Kosovan–Singaporean relations are foreign relations between the Republic of Kosovo and the Republic of Singapore. Singapore recognised the Republic of Kosovo as an independent state on 1 December 2016. Kosovo and Singapore established diplomatic relations on 1 December 2016.

==History==
On 18 February 2008, the Singaporean Foreign Ministry issued a statement through its spokesman regarding Kosovo's declaration of independence: "Singapore is still studying the matter. This is a controversial move that has many complex ramifications around the world. The situation under international law is not clear and the kind of precedent that could be set needs to be carefully assessed.

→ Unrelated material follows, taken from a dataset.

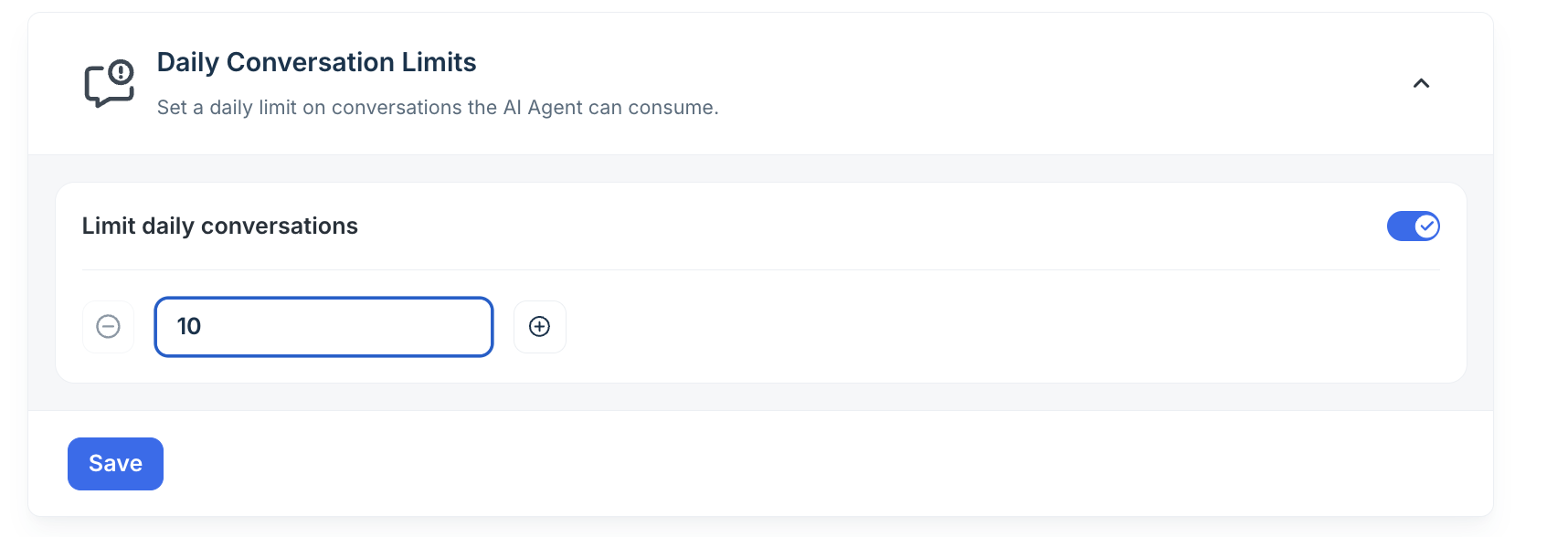
Task: Save the daily conversation limit settings
Action: point(115,464)
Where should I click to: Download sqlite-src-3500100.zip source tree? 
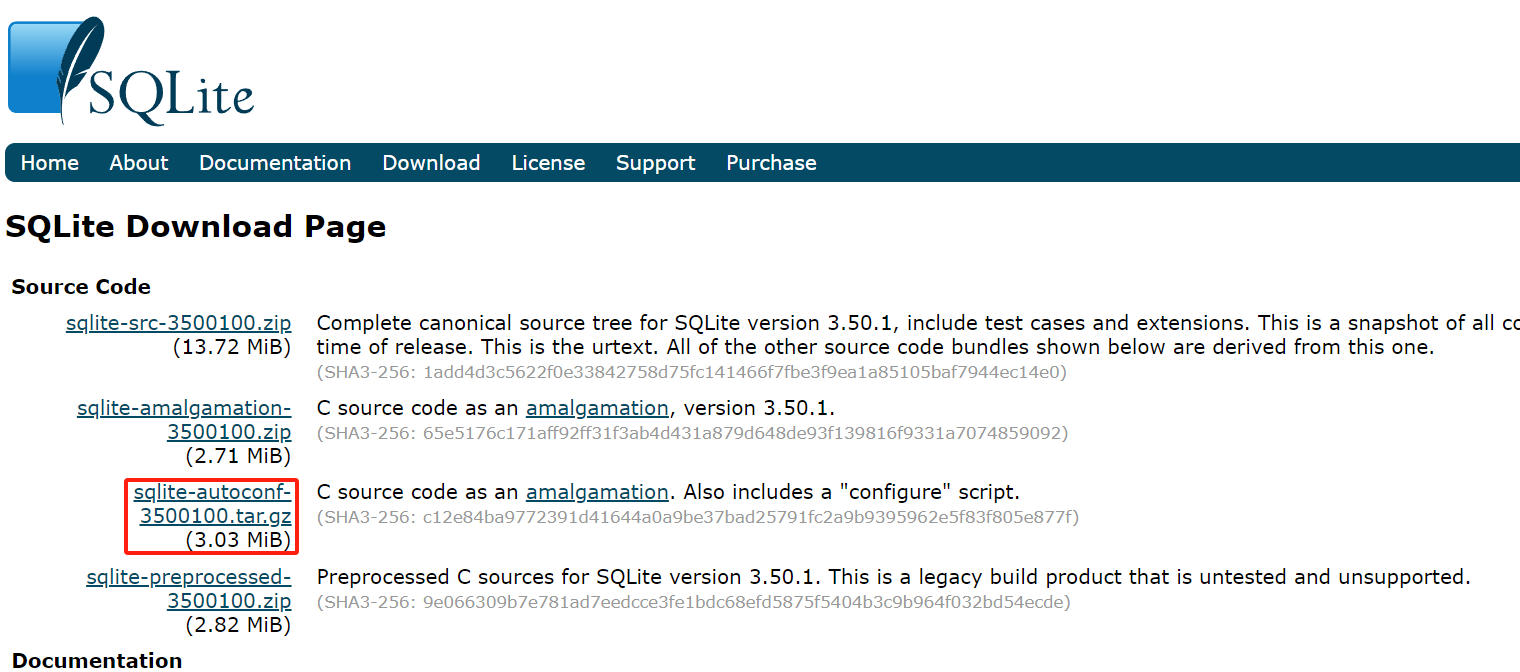tap(178, 322)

We hope international mediation efforts would continue so that a solution acceptable to all parties can be found". According to the Serbian Foreign Minister, Vuk Jeremić, who met with Singaporean officials in August 2008, Singapore does not intend to recognise Kosovo and it considers the unilateral declaration a dangerous precedent which could cause instability throughout the world.

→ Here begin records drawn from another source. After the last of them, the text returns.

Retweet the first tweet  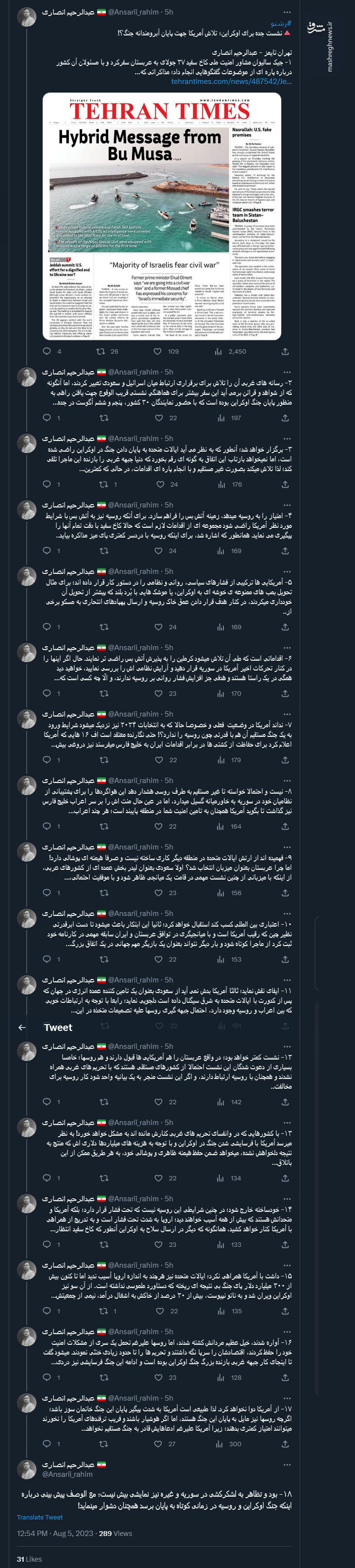pos(101,351)
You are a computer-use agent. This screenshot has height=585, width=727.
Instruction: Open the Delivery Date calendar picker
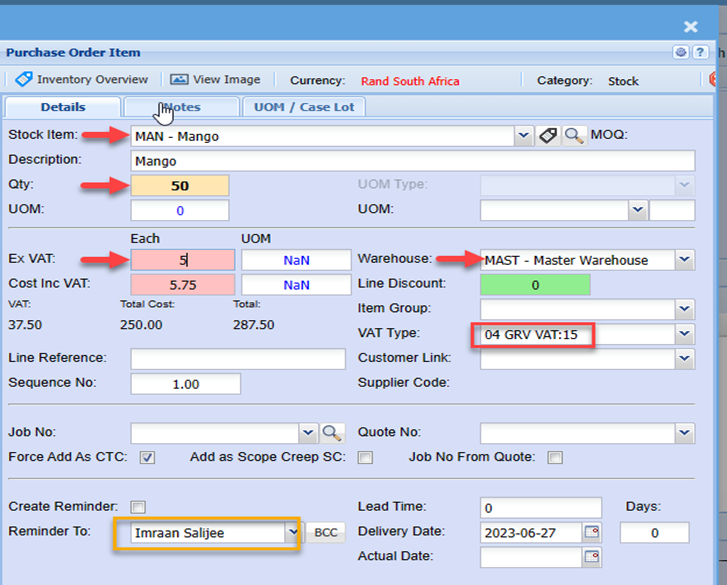592,532
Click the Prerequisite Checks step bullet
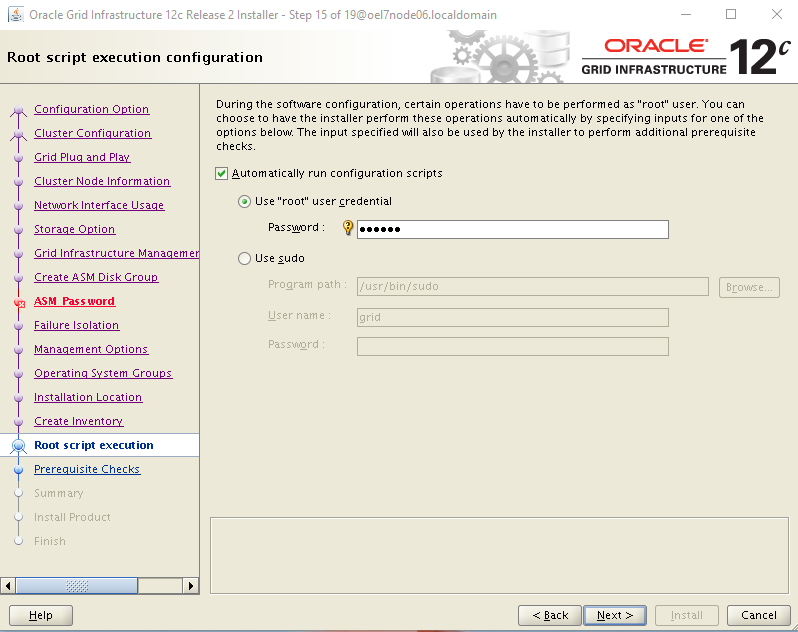This screenshot has height=632, width=798. tap(18, 470)
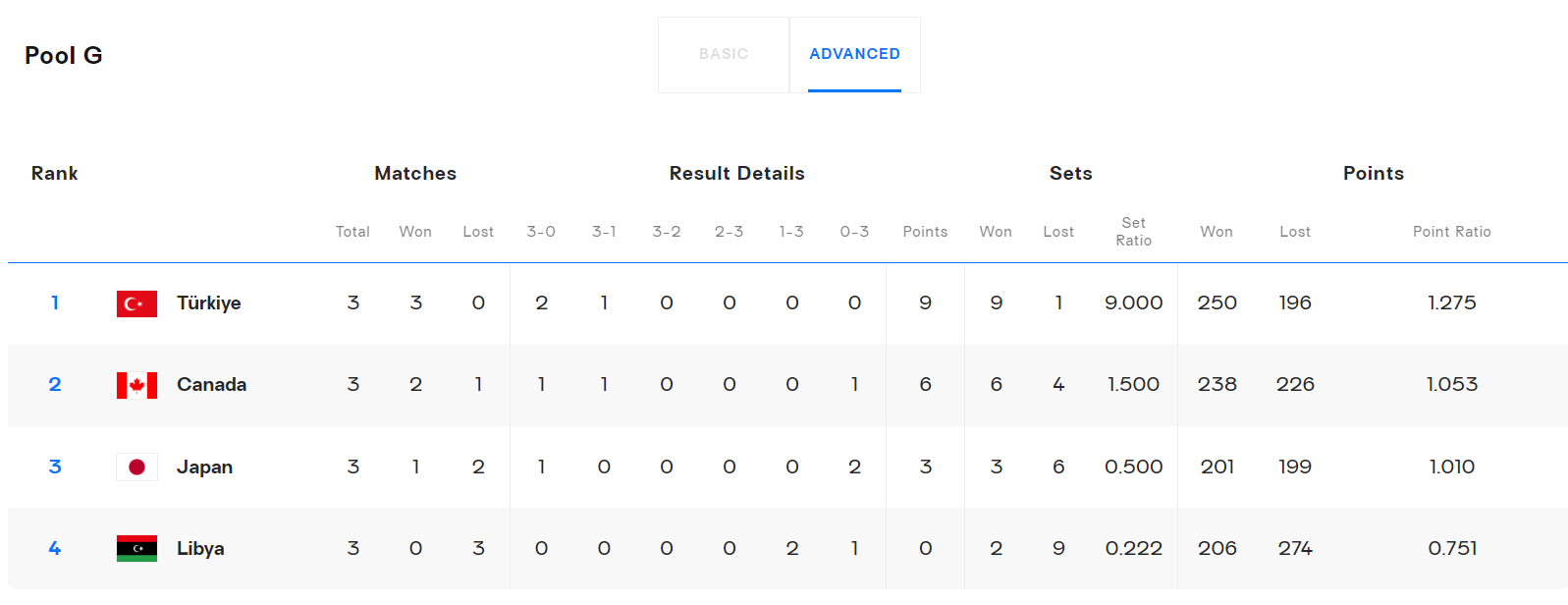This screenshot has width=1568, height=605.
Task: Click the Set Ratio column header
Action: click(x=1133, y=232)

On 8 October the representative of Singapore at the UN said that he was sympathetic to the quest of the people of Kosovo, as they, indeed, had suffered terrible treatment in the past and that many countries had expressed sympathy for some form of autonomy for Kosovo. However he said that to date, Singapore had not supported Kosovo's unilateral declaration of independence, and was concerned about the precedent it could set. He also said that Singapore preferred that the matter be resolved peacefully by the concerned parties.

In a 25 September 2010 meeting between the Foreign Ministers of Kosovo and Singapore, Skënder Hyseni and George Yeo, Mr. Yeo said that Singapore had been awaiting the outcome of the ICJ case before making a decision on recognising Kosovo. Now that the court has made its decision, Singapore is studying it very carefully.

In March 2012, Singaporean Foreign Minister, K. Shanmugam, said that Singapore would reconsider its position on Kosovo's independence in the light of recent developments there, and in the framework of the EU integration perspective. On 26 September 2012, Shanmugam said that Singapore has a very positive attitude to the independent state of Kosovo and would consider the request to recognise it.

In September 2014, Shanmugam said that Singapore considers the developments in Kosovo as positive and emphasised the possibility for recognition of Kosovo, under a process which requires more time.

==State visits==
- Minister of Foreign Affairs of the Republic of Kosovo, Enver Hoxhaj, visited Singapore on 23 January 2017.